Pictures excluded, please transcribe exactly the lines from the one with "Click the DemoType keyboard icon" through the end of the records below, and nothing more.

Stored data entries
-.-.-

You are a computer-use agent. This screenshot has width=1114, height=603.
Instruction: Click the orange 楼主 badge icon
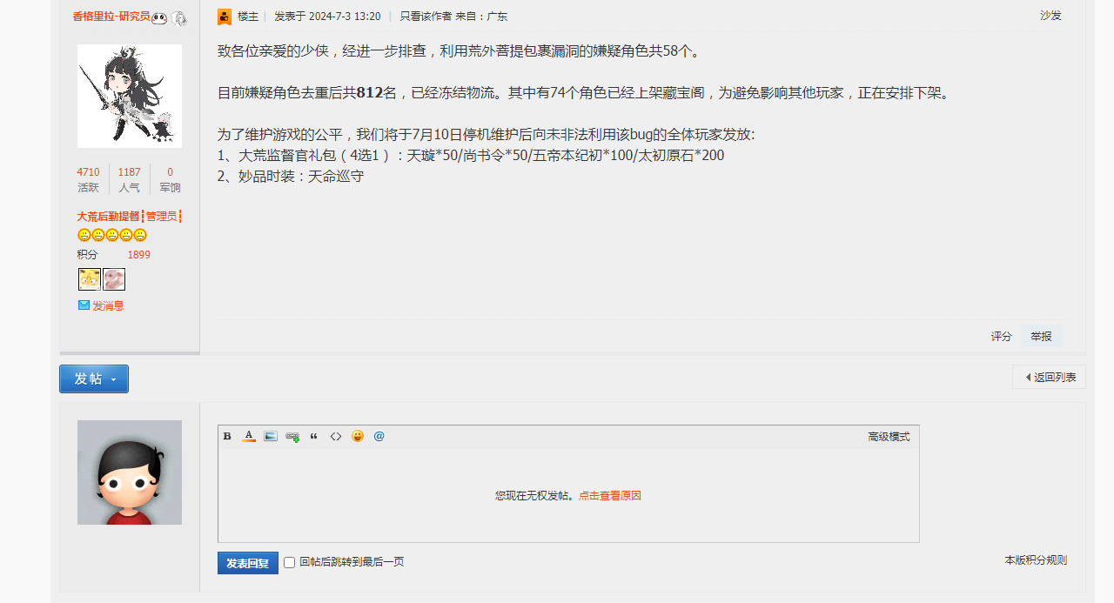[225, 17]
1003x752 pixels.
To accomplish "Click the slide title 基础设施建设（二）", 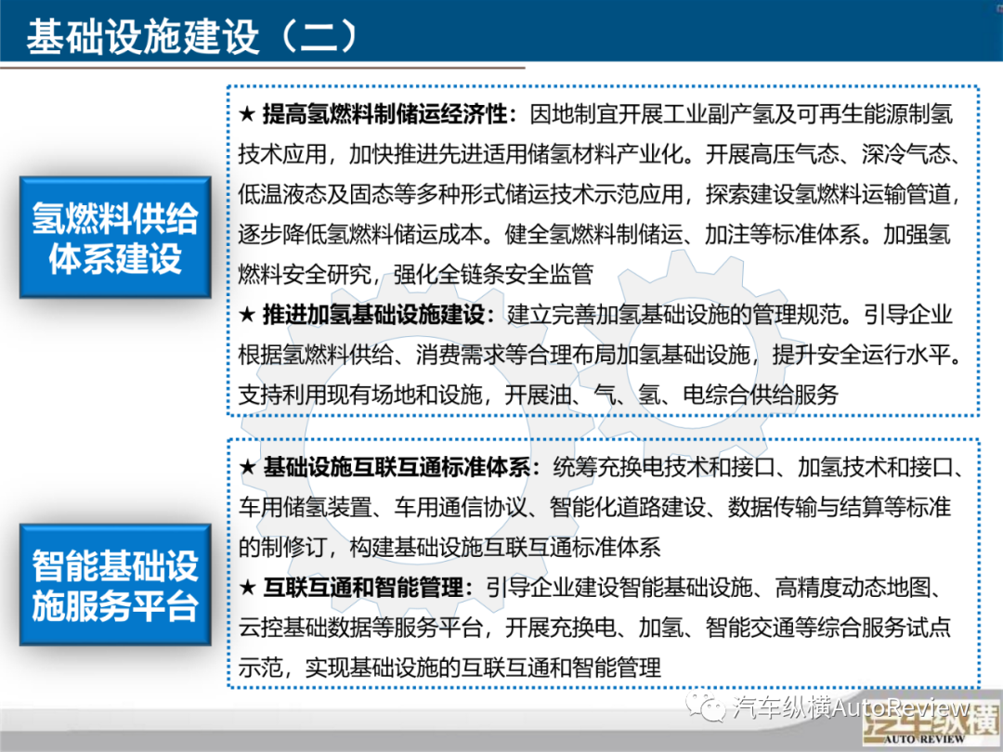I will coord(191,37).
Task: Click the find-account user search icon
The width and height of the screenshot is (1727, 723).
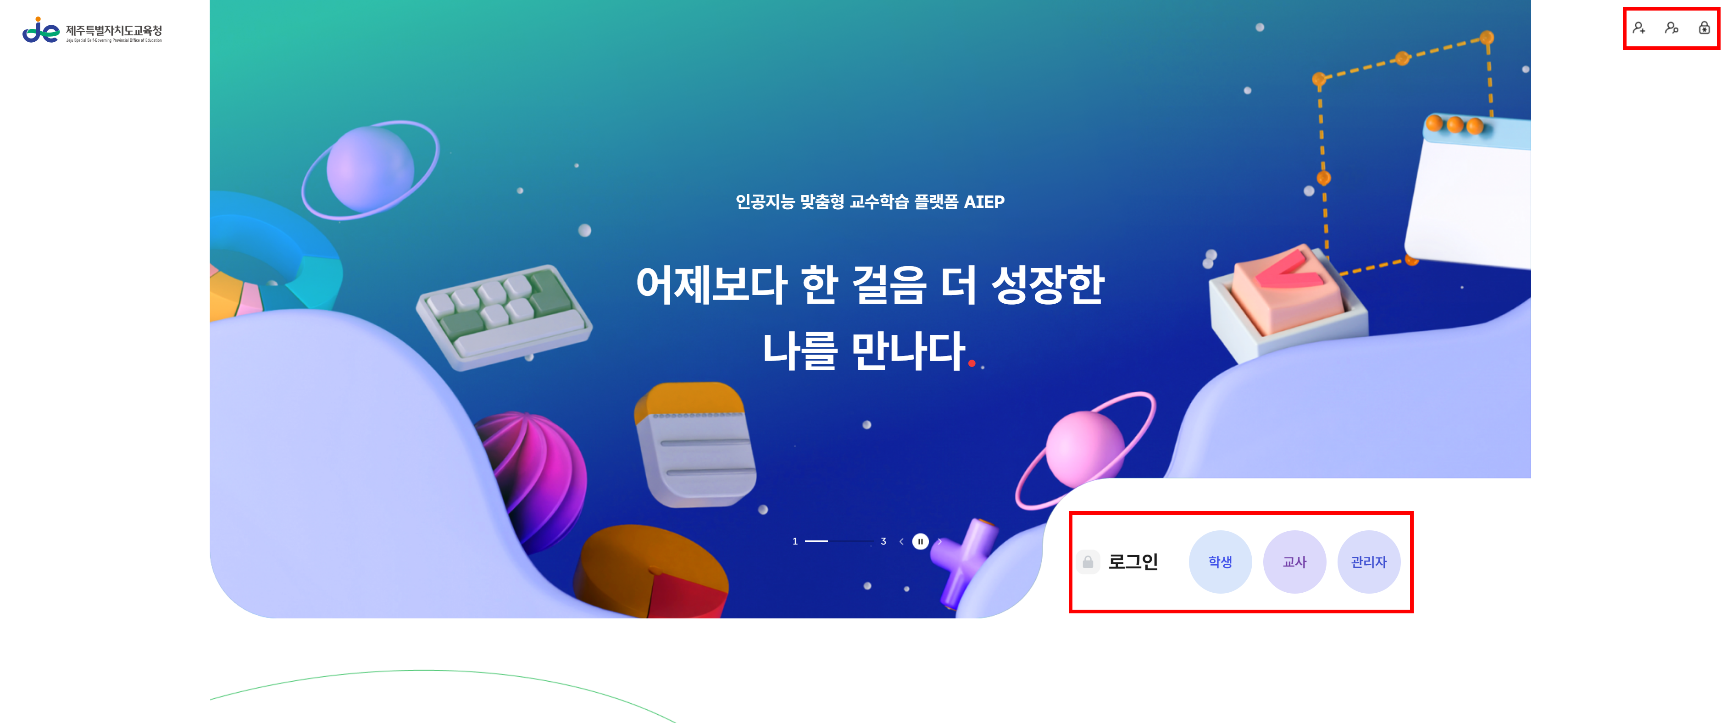Action: 1671,27
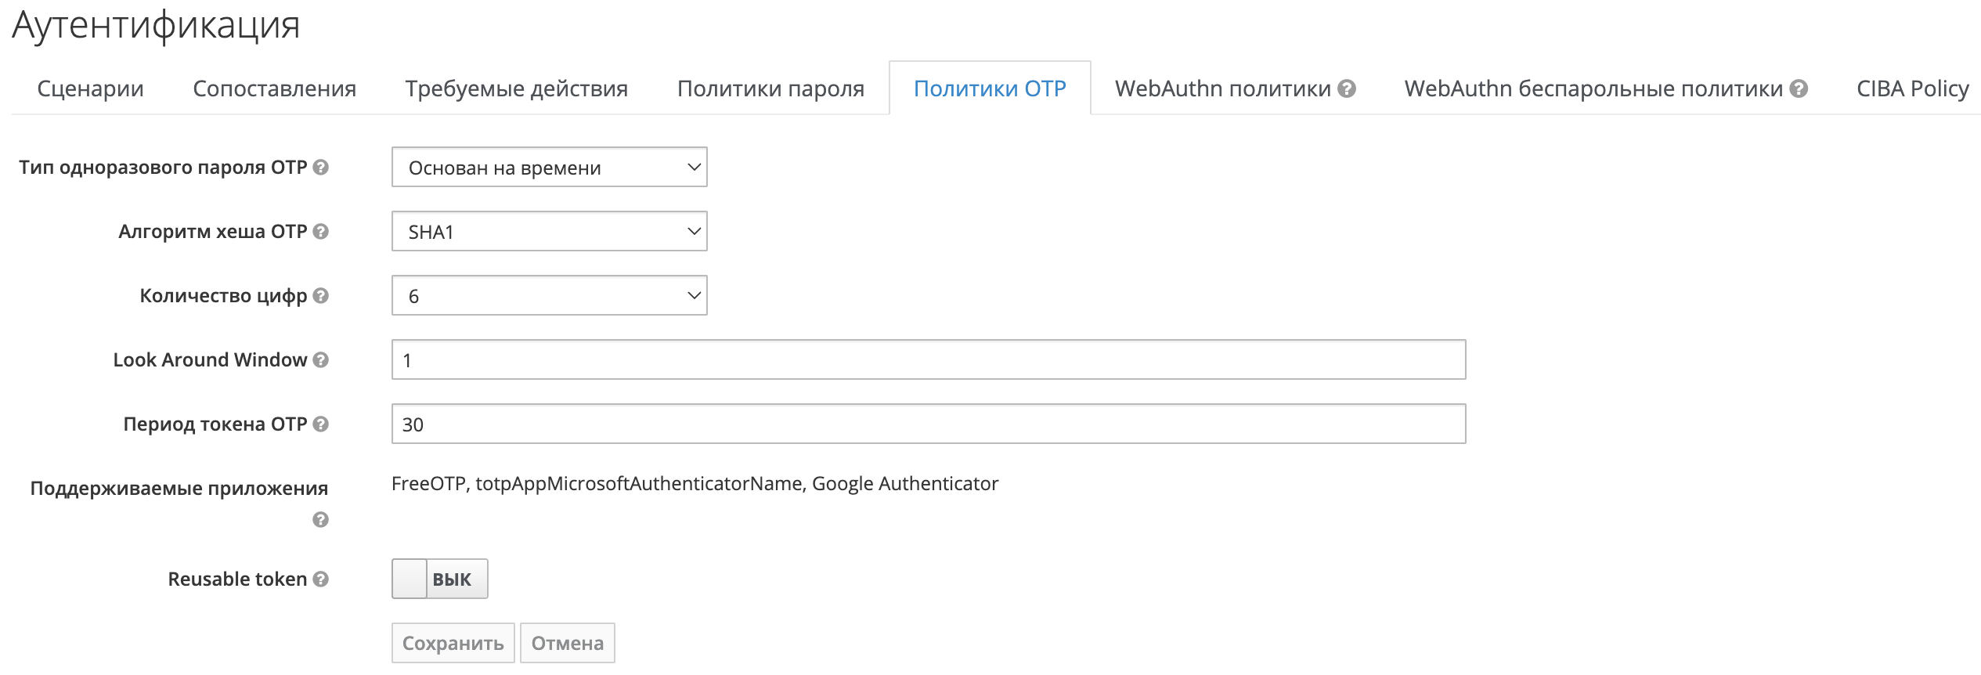This screenshot has height=675, width=1981.
Task: Click help icon next to Период токена OTP
Action: pos(320,424)
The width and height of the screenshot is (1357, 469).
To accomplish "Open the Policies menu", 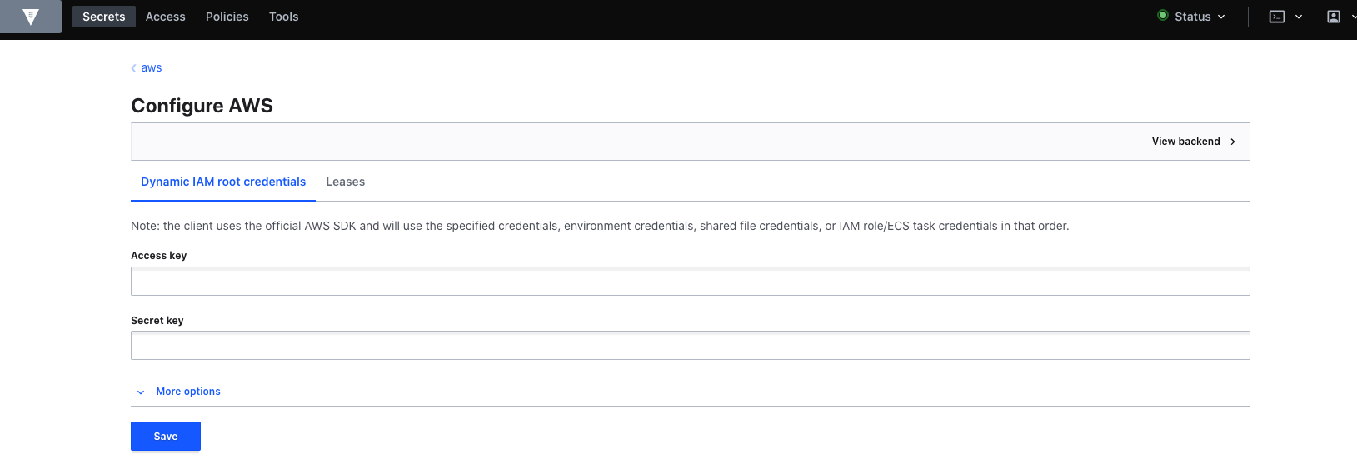I will pos(227,17).
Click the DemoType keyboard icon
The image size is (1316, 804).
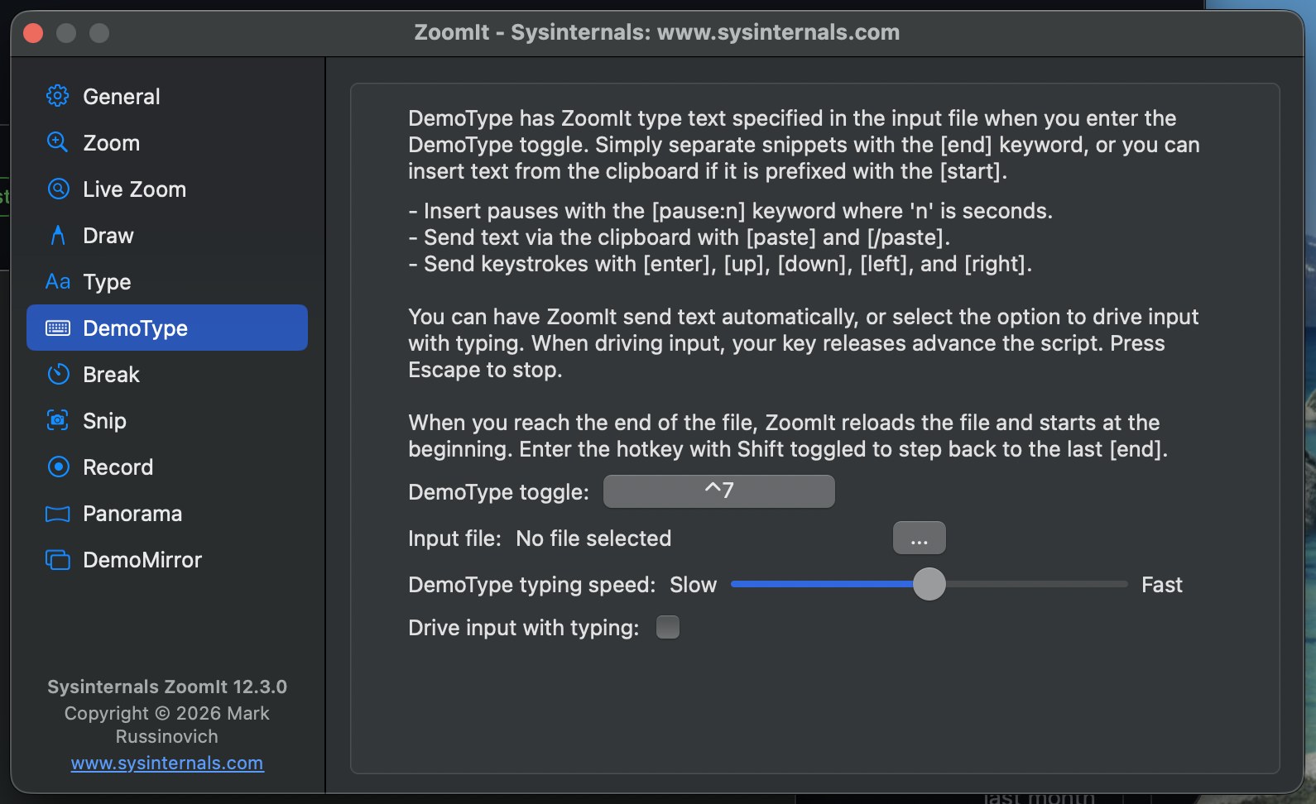(58, 328)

-.-.-

**Task result**
Click the DemoType keyboard icon
The image size is (1316, 804).
(58, 328)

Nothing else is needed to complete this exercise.